• _Problem to work on_
Nothing but the lines from the one containing "Computing Cluster (115, 959)" to the end of the data should be returned, each exactly as written.

─── Supplied material ───

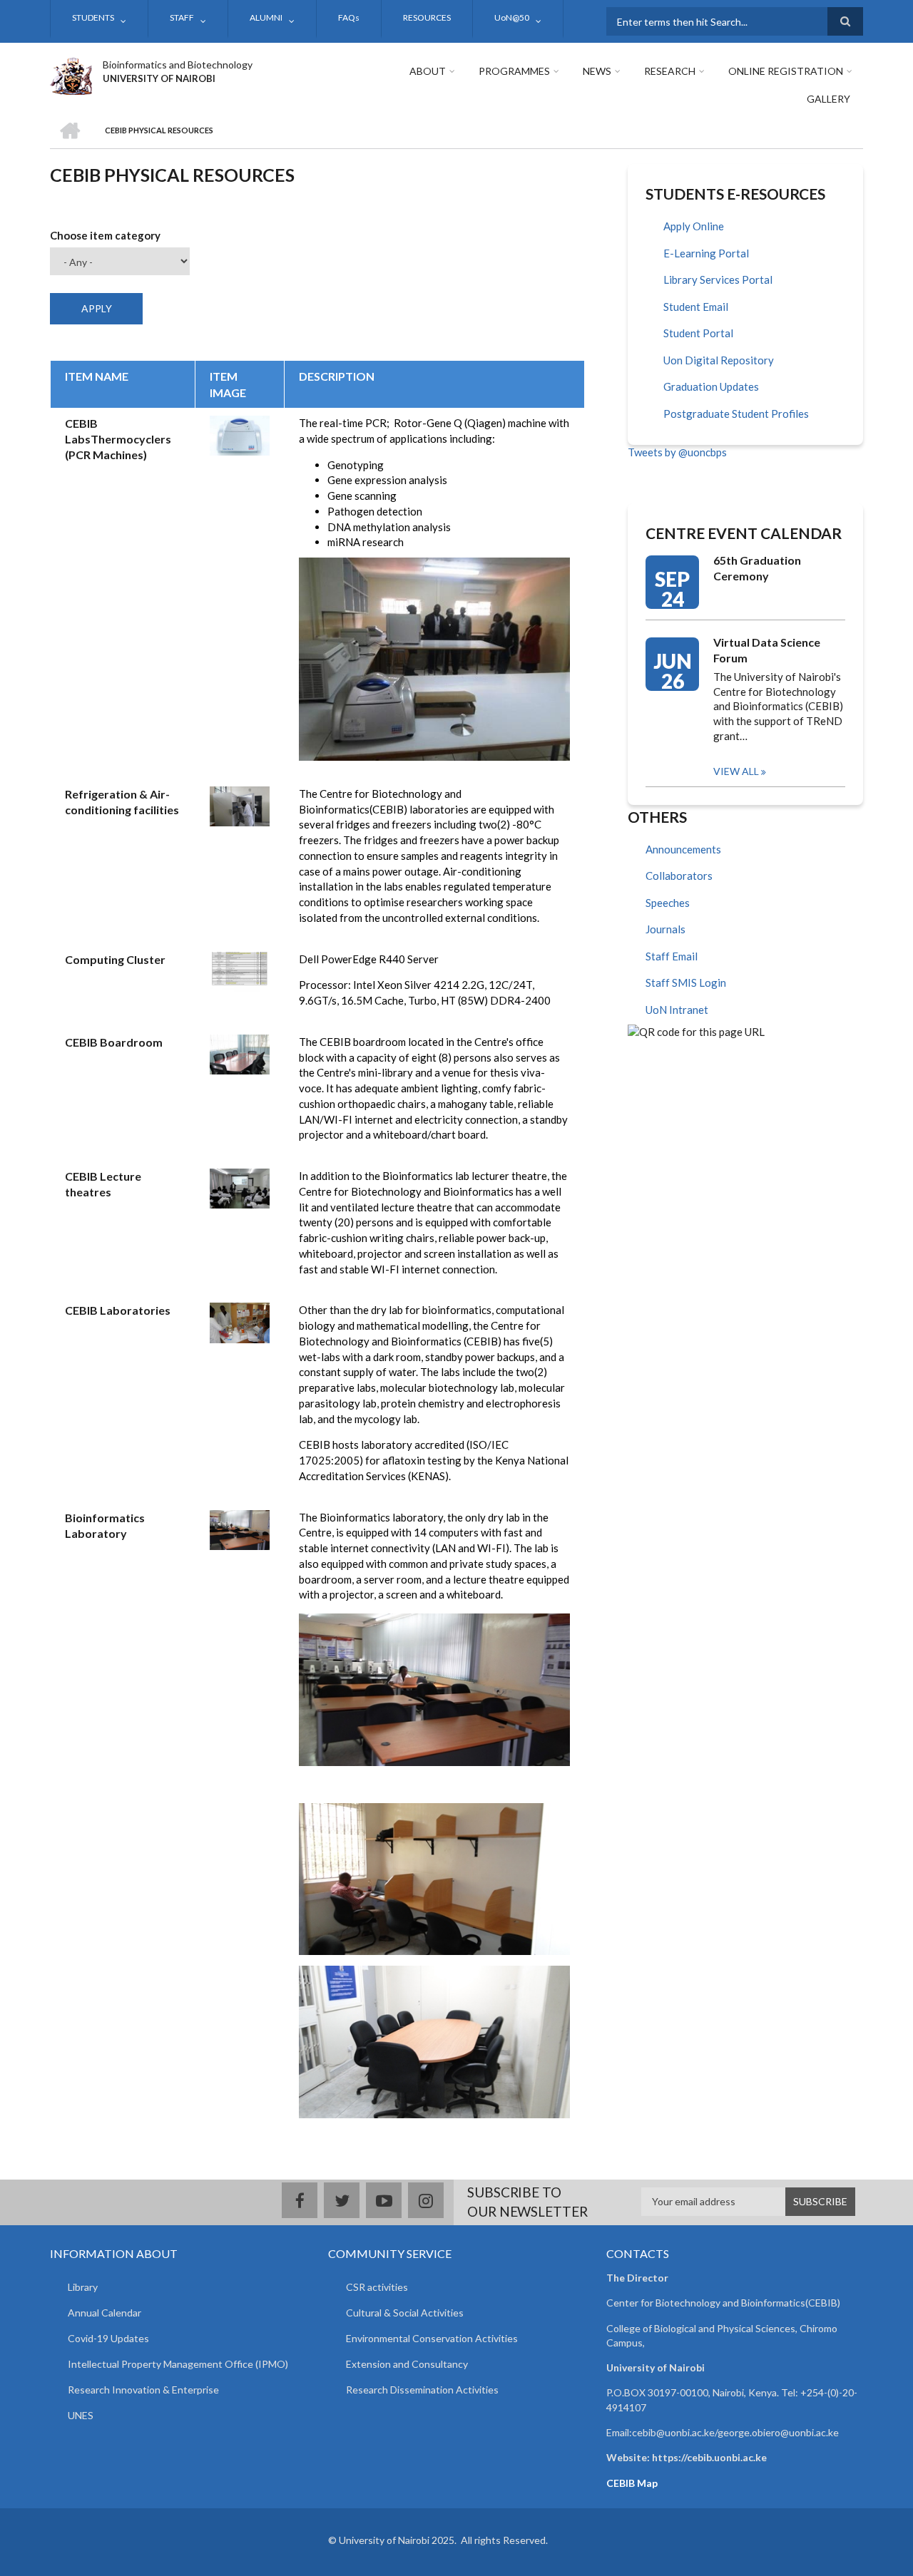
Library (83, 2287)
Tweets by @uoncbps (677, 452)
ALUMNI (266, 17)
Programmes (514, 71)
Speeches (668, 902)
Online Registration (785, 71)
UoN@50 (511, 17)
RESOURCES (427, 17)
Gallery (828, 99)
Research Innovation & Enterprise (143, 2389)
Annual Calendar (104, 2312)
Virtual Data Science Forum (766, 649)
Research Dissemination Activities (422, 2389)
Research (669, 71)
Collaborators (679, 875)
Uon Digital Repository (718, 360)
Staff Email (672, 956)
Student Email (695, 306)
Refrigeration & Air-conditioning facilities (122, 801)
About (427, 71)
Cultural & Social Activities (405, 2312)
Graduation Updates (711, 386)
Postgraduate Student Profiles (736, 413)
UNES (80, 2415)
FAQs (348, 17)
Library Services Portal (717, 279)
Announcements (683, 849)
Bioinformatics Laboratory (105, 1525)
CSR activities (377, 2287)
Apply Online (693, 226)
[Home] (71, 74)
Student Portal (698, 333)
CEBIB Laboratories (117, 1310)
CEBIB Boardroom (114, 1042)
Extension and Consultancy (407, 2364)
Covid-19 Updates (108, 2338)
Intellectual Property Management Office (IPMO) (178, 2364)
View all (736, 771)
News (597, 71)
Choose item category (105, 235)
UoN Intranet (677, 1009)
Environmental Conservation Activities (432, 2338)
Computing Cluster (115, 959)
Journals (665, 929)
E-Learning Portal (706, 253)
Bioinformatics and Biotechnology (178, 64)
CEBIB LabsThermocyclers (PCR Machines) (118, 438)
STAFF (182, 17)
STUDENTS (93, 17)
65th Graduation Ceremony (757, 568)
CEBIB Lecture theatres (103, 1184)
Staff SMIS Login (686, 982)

───

• _Task response_
Computing Cluster (115, 959)
Journals (665, 929)
E-Learning Portal (706, 253)
Bioinformatics and Biotechnology (178, 64)
CEBIB LabsThermocyclers (PCR Machines) (118, 438)
STAFF (182, 17)
STUDENTS (93, 17)
65th Graduation Ceremony (757, 568)
CEBIB Lecture theatres (103, 1184)
Staff SMIS Login (686, 982)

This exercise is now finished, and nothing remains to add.